(Saved entries)
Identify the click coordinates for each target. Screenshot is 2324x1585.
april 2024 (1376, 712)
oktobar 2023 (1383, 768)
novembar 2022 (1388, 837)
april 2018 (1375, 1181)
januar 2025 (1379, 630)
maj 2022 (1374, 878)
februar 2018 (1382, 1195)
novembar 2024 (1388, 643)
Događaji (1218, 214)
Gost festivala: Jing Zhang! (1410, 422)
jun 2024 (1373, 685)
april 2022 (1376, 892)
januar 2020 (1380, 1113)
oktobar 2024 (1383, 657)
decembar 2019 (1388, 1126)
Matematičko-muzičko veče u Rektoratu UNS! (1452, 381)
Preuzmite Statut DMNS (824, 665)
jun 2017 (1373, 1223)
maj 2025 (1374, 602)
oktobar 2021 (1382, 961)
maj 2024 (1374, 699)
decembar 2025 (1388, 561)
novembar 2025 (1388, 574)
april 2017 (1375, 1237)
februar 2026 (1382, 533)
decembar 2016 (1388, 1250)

Exercise details =>
Take every line from the records above that has the word "oktobar" and copy it.

Response =>
oktobar 2023 (1383, 768)
oktobar 2024 (1383, 657)
oktobar 2021 (1382, 961)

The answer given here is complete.